Overall, Brexit has caused a few hiccups in trade between the countries, and while the full impact on shipping relations remains to be seen, it is clear that businesses will need to navigate new regulations and procedures in order to continue to succeed in the global marketplace. The uncertainty around a new free trade agreement has been the most significant concern, but, for the most part, shipping practices have continued as normal.

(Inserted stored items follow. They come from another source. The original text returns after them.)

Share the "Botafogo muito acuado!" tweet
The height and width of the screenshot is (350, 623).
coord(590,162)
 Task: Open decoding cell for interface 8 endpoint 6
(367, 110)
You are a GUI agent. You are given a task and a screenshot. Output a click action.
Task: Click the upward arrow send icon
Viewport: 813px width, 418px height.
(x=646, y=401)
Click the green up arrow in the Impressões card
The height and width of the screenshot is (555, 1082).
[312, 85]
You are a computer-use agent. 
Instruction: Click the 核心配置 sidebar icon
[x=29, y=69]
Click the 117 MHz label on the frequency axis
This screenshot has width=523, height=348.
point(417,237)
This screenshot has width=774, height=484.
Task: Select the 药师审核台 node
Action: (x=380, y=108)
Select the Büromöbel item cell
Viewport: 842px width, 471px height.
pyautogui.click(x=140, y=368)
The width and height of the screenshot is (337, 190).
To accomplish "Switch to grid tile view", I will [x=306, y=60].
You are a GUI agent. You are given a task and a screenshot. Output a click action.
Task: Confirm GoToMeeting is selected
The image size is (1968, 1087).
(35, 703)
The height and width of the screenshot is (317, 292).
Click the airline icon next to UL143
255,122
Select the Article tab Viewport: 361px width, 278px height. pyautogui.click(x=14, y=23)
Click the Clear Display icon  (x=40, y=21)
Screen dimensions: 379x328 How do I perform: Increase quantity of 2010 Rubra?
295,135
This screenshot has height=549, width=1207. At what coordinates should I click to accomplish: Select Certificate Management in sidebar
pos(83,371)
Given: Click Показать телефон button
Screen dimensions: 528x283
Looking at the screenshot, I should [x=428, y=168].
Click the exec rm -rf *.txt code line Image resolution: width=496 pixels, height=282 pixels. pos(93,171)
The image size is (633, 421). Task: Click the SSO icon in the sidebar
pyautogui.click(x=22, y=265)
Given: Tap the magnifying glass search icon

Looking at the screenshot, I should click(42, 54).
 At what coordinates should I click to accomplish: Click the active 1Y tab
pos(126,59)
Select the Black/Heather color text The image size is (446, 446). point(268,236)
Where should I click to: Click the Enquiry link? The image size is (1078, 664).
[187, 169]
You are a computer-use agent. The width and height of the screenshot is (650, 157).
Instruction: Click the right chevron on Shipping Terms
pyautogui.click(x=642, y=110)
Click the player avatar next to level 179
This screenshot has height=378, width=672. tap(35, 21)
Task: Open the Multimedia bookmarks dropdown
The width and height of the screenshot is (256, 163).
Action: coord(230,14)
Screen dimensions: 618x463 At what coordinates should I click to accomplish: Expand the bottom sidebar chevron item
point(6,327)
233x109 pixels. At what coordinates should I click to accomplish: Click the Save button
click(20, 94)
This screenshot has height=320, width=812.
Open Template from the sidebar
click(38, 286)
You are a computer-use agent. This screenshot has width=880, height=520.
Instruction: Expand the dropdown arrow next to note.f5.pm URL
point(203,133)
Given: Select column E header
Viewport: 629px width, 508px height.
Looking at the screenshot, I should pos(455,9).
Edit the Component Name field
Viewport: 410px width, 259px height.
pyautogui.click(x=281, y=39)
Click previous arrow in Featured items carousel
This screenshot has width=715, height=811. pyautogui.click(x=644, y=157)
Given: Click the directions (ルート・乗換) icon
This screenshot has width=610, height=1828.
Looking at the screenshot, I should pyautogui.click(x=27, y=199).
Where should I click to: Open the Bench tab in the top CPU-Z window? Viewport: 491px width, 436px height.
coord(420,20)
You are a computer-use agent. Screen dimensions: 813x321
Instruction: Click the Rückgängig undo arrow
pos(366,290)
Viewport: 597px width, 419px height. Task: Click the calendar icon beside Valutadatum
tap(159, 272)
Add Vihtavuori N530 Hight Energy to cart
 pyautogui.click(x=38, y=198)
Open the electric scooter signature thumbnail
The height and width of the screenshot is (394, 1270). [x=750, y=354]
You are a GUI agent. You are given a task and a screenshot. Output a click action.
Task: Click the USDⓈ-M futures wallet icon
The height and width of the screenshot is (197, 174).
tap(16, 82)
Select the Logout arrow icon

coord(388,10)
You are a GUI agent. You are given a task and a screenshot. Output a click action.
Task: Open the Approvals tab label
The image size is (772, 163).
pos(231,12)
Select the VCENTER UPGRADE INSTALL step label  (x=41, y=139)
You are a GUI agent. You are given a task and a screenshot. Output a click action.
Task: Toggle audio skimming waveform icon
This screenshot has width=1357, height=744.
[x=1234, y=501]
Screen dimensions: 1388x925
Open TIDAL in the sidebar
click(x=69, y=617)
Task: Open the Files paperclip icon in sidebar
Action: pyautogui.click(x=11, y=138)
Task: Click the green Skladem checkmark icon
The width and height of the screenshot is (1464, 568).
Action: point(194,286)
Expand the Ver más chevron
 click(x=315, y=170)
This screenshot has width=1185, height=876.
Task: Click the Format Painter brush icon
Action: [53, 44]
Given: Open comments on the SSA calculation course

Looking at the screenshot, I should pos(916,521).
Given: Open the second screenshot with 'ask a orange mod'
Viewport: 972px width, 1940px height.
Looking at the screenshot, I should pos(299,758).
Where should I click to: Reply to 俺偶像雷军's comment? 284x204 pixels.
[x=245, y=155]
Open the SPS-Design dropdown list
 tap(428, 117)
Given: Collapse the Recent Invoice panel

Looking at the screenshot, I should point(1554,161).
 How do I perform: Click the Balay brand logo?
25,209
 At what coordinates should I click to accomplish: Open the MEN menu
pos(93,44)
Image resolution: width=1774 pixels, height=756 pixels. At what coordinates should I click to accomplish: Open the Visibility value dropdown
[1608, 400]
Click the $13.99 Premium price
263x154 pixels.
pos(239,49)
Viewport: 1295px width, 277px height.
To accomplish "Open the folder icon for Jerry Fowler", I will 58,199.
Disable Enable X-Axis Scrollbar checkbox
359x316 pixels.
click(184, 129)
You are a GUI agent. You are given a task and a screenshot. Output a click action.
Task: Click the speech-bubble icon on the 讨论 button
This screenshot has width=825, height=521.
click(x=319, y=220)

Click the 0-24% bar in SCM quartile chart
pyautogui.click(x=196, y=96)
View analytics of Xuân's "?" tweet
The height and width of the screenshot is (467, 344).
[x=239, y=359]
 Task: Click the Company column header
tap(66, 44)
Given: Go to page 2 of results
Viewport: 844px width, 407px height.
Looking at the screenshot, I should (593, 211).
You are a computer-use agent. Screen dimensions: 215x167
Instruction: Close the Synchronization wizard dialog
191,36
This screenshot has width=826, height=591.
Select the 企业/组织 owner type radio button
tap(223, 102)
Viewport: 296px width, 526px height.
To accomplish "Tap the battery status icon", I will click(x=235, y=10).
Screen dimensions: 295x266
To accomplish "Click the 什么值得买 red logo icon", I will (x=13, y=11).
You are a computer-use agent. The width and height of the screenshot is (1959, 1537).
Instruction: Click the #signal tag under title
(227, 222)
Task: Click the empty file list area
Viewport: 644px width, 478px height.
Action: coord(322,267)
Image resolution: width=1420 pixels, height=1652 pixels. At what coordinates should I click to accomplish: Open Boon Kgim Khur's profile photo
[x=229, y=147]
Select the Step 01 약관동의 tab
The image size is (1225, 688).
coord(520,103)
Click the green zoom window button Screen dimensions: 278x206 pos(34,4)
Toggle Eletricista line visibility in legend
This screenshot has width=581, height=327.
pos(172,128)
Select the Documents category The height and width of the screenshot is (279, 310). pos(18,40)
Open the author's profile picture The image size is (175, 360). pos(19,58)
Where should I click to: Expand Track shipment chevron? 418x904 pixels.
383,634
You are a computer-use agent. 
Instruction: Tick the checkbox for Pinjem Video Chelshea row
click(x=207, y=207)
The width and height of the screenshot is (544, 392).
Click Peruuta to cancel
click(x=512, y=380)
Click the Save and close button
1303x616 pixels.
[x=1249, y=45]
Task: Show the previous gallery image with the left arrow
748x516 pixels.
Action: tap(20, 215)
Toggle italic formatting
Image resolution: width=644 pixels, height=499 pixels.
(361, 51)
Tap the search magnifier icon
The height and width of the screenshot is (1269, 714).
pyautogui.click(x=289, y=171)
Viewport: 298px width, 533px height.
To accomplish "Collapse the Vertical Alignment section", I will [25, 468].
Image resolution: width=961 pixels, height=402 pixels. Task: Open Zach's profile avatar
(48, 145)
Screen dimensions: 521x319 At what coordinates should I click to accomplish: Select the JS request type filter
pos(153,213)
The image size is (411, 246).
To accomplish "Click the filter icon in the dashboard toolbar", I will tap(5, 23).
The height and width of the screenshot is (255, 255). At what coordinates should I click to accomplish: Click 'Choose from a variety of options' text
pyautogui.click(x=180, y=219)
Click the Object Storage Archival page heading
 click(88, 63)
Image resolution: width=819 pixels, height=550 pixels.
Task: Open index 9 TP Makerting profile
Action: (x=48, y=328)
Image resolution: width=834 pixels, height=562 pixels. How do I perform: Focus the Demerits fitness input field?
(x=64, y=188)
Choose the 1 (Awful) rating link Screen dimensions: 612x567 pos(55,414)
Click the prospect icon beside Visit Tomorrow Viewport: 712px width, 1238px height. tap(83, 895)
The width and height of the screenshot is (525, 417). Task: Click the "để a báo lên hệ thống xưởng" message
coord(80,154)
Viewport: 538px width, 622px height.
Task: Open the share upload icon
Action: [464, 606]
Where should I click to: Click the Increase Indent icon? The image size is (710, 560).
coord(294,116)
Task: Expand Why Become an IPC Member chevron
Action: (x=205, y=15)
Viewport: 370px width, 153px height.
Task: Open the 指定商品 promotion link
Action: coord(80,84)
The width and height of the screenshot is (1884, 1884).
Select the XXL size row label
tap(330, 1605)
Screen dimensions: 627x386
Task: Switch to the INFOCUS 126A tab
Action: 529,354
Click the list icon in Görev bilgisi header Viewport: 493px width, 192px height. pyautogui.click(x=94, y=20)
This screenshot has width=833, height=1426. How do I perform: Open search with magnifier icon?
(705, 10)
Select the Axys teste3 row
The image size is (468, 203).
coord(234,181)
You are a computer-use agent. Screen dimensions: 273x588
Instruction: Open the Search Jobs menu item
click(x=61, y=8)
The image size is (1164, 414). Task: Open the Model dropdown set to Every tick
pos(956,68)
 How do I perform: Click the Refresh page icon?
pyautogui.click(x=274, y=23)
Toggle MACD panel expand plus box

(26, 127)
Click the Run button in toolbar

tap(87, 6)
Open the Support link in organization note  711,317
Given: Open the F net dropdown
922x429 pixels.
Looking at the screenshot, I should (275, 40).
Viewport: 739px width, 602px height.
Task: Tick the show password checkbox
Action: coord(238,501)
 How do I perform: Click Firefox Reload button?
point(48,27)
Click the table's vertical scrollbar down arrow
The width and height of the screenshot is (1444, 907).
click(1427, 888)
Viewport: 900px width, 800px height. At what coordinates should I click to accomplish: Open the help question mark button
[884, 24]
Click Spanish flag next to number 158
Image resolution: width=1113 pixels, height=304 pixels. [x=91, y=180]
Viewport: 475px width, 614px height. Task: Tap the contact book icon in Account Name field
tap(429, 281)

Partners with Ties to Both Nations
The above benefits and uncertainties should make one thing clear: there’s a lot of value in working with partners who have a physical presence in both countries. A third-party logistics provider with offices on both ends of a transaction can help businesses easily manage the whole process, including the more recent procedural changes. Here are just some that a business like OL can offer:
- Local Expertise: By having physical offices in both the US and the UK, an organization like OL can provide businesses with local expertise in each country. This can include knowledge of local regulations, customs procedures, and market conditions, which can help businesses navigate the complexities of cross-border trade. Having access to local resources can mean a much better experience for businesses, particularly when it comes to last-mile deliveries.
- Faster Response Times: Having locations in both the US and the UK allows OL to respond more rapidly to customer needs. This can include providing real-time updates on shipment status, coordinating with local customs authorities, and addressing any issues that may arise during the shipping process.
- Lower Costs: A physical presence on both ends of a trade helps significantly cut costs associated with cross-border shipping. For example, they can employ their network of local partners to negotiate better rates, and can avoid the kind of expensive delays and errors that can occur when working with multiple parties across different time zones.
- Improved Customer Service: With locations and local employees in both countries, OL offers a much more deeply personalized and responsive customer service. This can include working directly with customers to address any concerns or issues, providing tailored solutions that meet their specific shipping and logistics needs, or meeting in person with a customer who prefers to work face-to-face.
There are countless advantages to partnering with a provider like OL, even when conducting cross-border business with countries that are as friendly and straightforward as the US and the UK. We like to think that OL is a great representation of the international ties between these countries—even though there’s an ocean between the offices, they’re all still in the same boat, so to speak.